Opinión

La hora de los hombres de verdad

Análisis

Irán es una dictadura religiosa que oprime cruelmente al pueblo iraní

Un coche destruido por el ataque en Teherán (AP Photo/Amir Kholousi/ISNA)

Un coche destruido por el ataque en Teherán (AP Photo/Amir Kholousi/ISNA)

Amir Kholousi / Ap-LaPresse

Irán tiene uno de los regímenes políticos más detestables del mundo. Es una dictadura religiosa que oprime cruelmente al pueblo iraní desde hace casi cincuenta años: asesina a opositores, pisotea los derechos de las mujeres, promueve y financia el terrorismo. Es un peligro para la región y para el mundo, sobre todo si en algún momento logra dotarse de armamento nuclear, lo que según las informaciones más fiables estaría en condiciones de hacer en poco tiempo si nadie lo impidiera.

Sin embargo, la guerra declarada por Trump no es la respuesta apropiada. No sabemos qué se proponen hacer Estados Unidos e Israel. El presidente estadounidense ha hablado de acabar con el régimen fundamentalista de Teherán. Pero lo ha hecho animando a los iraníes a deponer a los ayatolás y sin explicar con claridad hasta dónde está dispuesto a llegar para ayudarles.

Empezar una guerra sin explicar qué se busca es una fórmula para el desastre

Una de las reglas básicas para emprender una guerra es saber qué se pretende y establecer una estrategia de salida. Aquí la falta de claridad es muy grande. Trump y Netanyahu han afirmado categóricamente que no se puede permitir que Irán se convierta en una potencia nuclear. Muy bien. Pero ¿no dijo Trump que el programa nuclear había quedado destruido por los bombardeos del año pasado?

El ataque de ahora ¿es un reconocimiento de que no era así, como dijeron enseguida los servicios de inteligencia estadounidenses, poniendo en evidencia a Trump? ¿O se trata de tumbar al gobierno de Teherán? Porque, si el objetivo es este, entonces el presidente norteamericano debería explicar qué le hace pensar que conseguirá lo que ni la campaña de Irak ni la de Afganistán consiguieron, que era establecer un sistema político estable mejor que el que había antes de la intervención.

Cuando la guerra de Irak comenzó, en Washington había gente que decía que intervenir en Irak estaba muy bien, pero que los hombres de verdad querían ir a Irán, no a Irak. Ahora ha llegado la hora de los hombres de verdad. Sin embargo, todo apunta a que ha llegado de forma precipitada, sin la planificación ni los apoyos necesarios. Al modo de Trump, como si se tratara de un reality de la televisión.

Se trata de una guerra ilegal, tanto desde el punto de vista internacional como interno. A Trump y a Netanyahu quizás no les importa mucho, pero para ir a la guerra conviene tener cuanto más apoyo mejor, y la legalidad ayuda a obtenerlo.
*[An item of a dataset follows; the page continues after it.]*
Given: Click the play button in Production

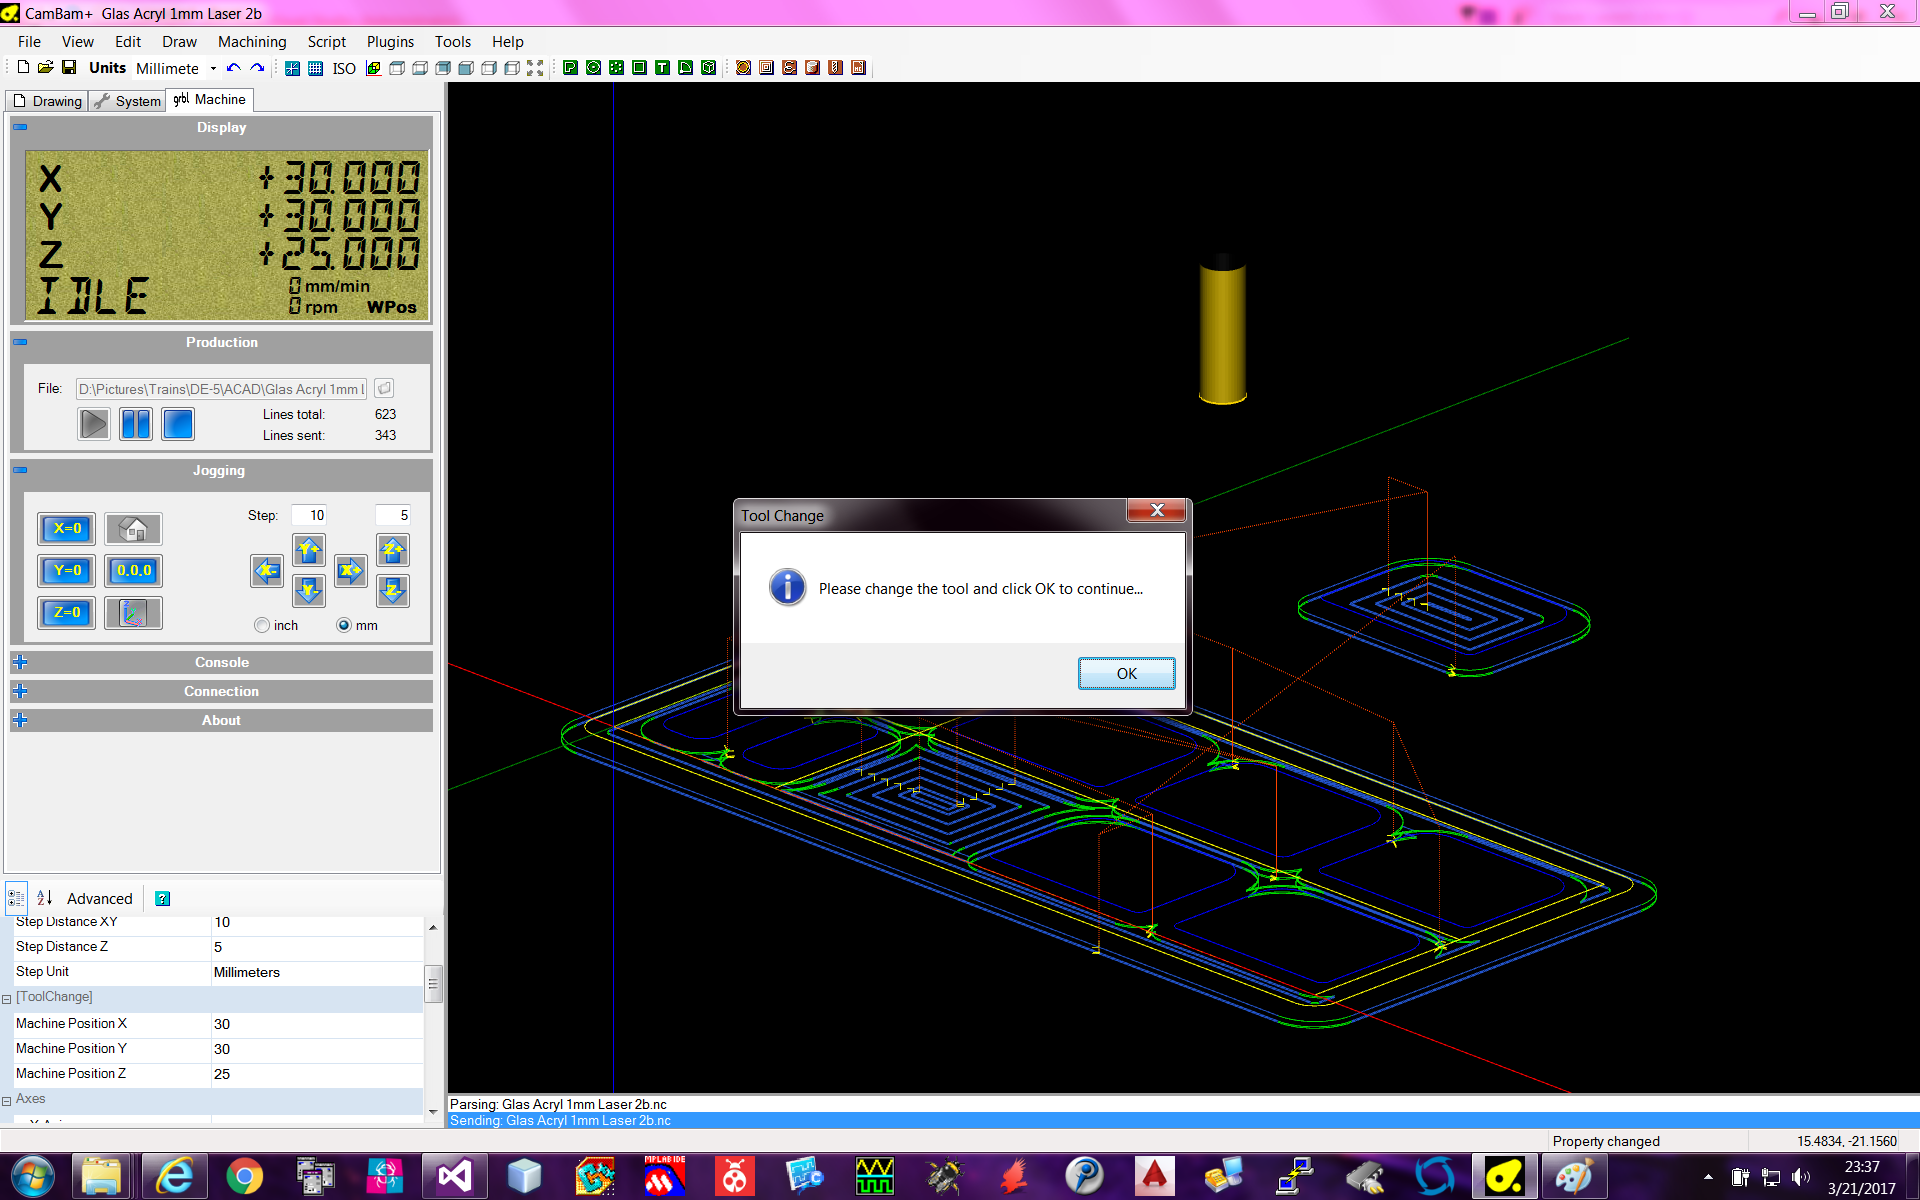Looking at the screenshot, I should [x=94, y=424].
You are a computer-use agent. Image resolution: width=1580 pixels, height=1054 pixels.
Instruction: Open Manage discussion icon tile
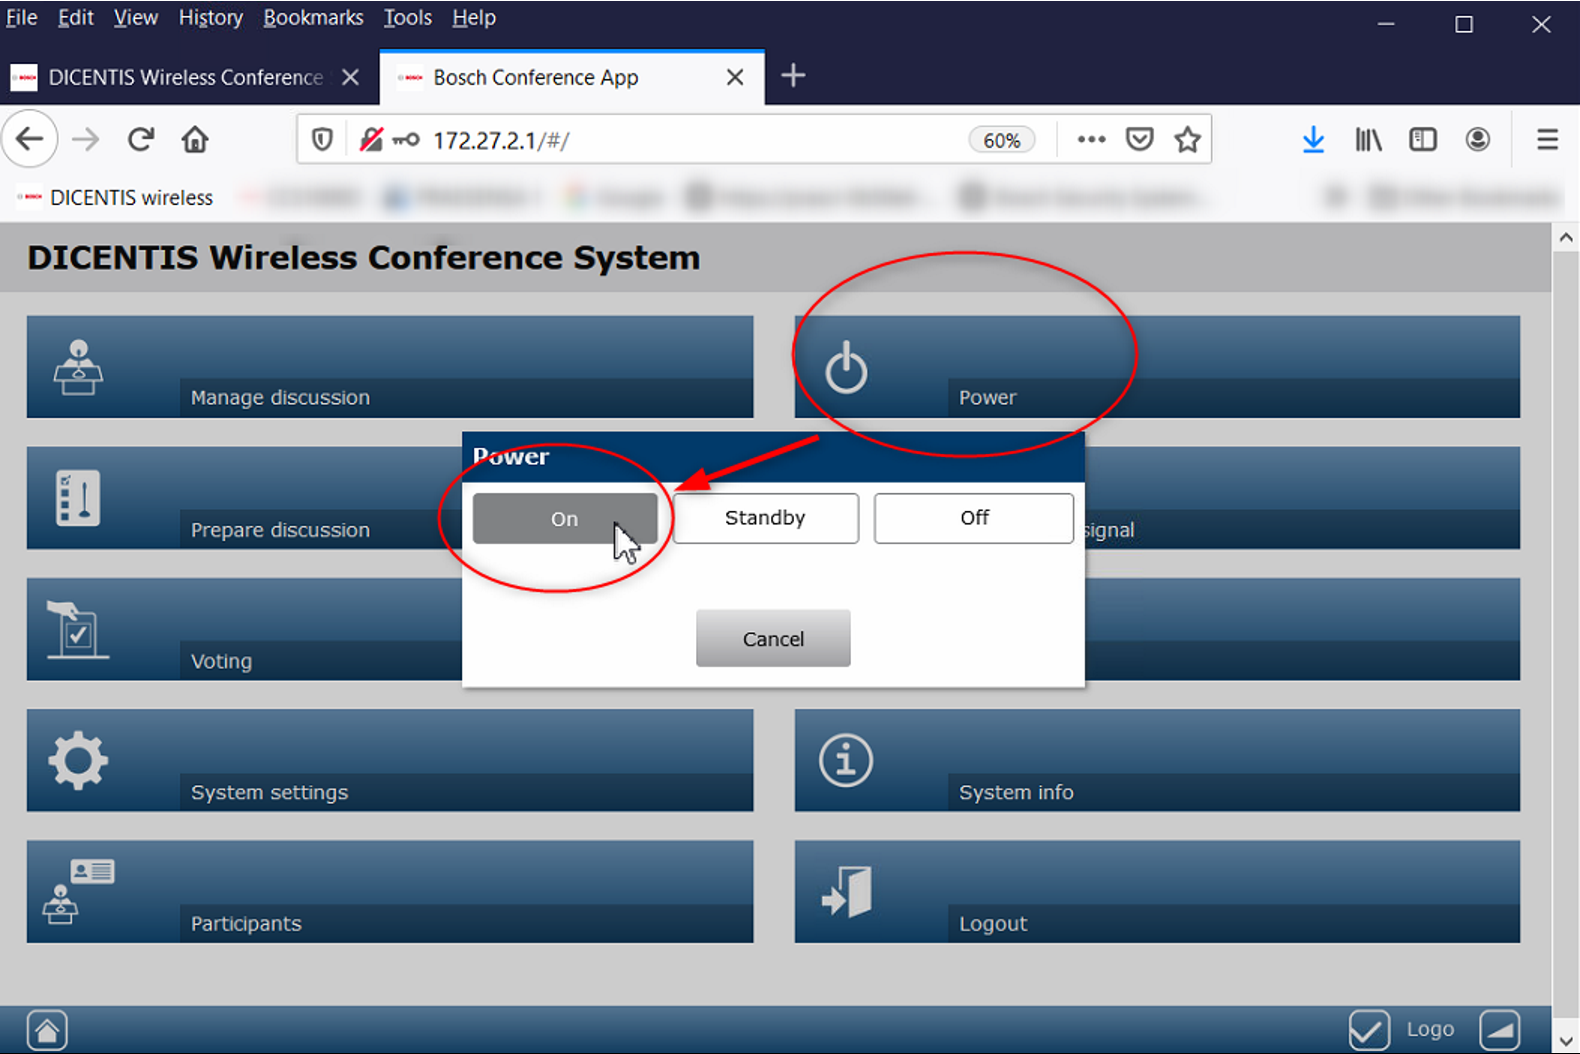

Estados Unidos e Israel no actúan en legítima defensa. Trump no se ha molestado en obtener la luz verde del Congreso. Se ha saltado las obligaciones constitucionales y ha emprendido la guerra sin encomendarse a nadie. La base política del Gobierno, el movimiento MAGA, se opone a las intervenciones militares de este tipo.

Trump se presentó a las elecciones con la promesa de acabar guerras, no empezarlas. Desde entonces ha ordenado varias operaciones militares, pero ninguna como esta, que puede implicar un coste humano, político y económico muy alto. ¿Por qué ahora? ¿Seguro que no hay ningún motivo de política interna, ningún deseo de tapar algo más, sea una ramificación potencial del caso Epstein, sea la pérdida de popularidad de su Gobierno de cara a las elecciones de medio mandato? Si el cálculo tiene algo que ver con esto, el batacazo puede ser descomunal. Las guerras suelen ser populares cuando comienzan, pero enseguida se vuelven impopulares.

La superioridad militar de Estados Unidos y de Israel –en número de efectivos, en armamento, en inteligencia– es indudable. Pero empezar una guerra sin explicar claramente qué se busca y con qué se cuenta es una fórmula magistral para el desastre. La superioridad militar basta para destruir a un enemigo, pero no para sustituir a un régimen tan execrable como el de Teherán por otro mejor. Un cambio de régimen no se puede hacer por laparoscopia, ni a través de bluetooth. Para que sea efectivo, se necesitan hombres sobre el terreno, apoyos ­políticos y tiempo, mucho tiempo. Dudo mucho que Donald Trump esté dispuesto a hacer esta apuesta.